━━ SOURCE EXTRACT
White House Unveils Plan To Replace Every Lead Pipe In U.S.

Vice President Kamala Harris on Thursday announced a White House initiative to eliminate lead from water pipes and homes in the next decade using billions in new funding allocated through the new bipartisan infrastructure law.

“Here’s the truth, and it’s a hard truth: Millions of people in our country, many of them children, are still exposed to lead every day,” Harris said at the American Federation of Labor and Congress of Industrial Organizations in Washington.

The Biden-Harris Lead Pipe and Paint Action Plan features unprecedented federal funding and a commitment by the U.S. Environmental Protection Agency (EPA) “to propose requirements that, along with other actions, would replace all lead service lines as quickly as feasible.”

More broadly, the White House plan includes 15 actions across 10 federal agencies, allocations of relevant federal funding, and a cabinet-level partnership to reduce lead in child care centers and schools.

“The science is clear about what drinking water from a lead pipe can do to the human body,” Harris said. “For adults, it can cause an increase in blood pressure and decreased kidney function. In children, it can severely harm mental and physical development. It can stunt growth, slow down learning and cause irreparable damage to the brain.”

As many as 10 million U.S. households, schools and care facilities get their drinking water through lead pipes, and each pipe can cost thousands of dollars to replace.
━━━━
━━ DATA FOR ANALYSIS
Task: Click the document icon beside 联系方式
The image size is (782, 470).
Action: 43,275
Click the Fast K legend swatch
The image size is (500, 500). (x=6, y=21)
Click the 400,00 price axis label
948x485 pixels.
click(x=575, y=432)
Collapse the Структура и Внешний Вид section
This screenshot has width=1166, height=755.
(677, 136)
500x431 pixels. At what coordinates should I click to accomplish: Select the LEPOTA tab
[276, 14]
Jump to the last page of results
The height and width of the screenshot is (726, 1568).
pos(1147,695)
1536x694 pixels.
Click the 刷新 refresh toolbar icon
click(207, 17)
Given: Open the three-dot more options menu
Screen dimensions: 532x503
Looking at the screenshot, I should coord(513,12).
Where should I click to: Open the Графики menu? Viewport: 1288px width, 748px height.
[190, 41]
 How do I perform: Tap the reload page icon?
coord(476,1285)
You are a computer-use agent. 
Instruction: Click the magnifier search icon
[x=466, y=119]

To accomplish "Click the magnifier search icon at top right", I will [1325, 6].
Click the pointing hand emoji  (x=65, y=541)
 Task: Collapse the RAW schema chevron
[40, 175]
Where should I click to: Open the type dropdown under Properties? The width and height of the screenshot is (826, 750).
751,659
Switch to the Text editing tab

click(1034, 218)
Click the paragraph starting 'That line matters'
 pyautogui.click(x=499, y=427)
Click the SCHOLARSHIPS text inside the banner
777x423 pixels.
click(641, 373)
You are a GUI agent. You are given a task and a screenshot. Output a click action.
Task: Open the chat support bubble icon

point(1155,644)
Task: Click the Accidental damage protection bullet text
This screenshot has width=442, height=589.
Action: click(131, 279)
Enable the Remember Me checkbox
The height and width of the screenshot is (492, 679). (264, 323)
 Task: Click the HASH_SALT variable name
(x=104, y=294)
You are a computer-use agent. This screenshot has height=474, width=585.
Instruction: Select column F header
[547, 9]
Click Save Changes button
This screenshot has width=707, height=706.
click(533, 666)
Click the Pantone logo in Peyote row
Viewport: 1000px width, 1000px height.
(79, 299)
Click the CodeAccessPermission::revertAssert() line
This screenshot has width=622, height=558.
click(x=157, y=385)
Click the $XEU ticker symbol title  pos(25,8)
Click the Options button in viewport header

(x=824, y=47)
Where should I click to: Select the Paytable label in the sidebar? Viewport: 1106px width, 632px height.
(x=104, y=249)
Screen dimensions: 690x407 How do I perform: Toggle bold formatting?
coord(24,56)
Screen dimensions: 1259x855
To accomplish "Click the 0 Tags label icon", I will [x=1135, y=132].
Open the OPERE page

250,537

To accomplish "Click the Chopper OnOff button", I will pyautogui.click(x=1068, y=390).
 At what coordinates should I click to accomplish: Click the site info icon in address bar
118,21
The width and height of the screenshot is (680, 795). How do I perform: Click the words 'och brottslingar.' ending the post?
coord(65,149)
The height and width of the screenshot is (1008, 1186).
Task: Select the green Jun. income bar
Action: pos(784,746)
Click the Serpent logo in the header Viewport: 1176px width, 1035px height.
━━━━
**REQUIRED TASKS:**
A - In the lead pipe article, repeat the stretch from "White House Unveils" through "bipartisan infrastructure law.", swapping "Thursday" for "Wednesday".
B - According to the lead pipe article, why did Harris say drinking water from lead pipes is harmful? Answer in one to three sentences.

**SET OF ANSWERS:**
A -
White House Unveils Plan To Replace Every Lead Pipe In U.S.

Vice President Kamala Harris on Wednesday announced a White House initiative to eliminate lead from water pipes and homes in the next decade using billions in new funding allocated through the new bipartisan infrastructure law.

B - Harris said the science is clear that drinking water from a lead pipe can raise blood pressure and decrease kidney function in adults. In children, she said, it can severely harm mental and physical development, stunt growth, slow learning and cause irreparable damage to the brain.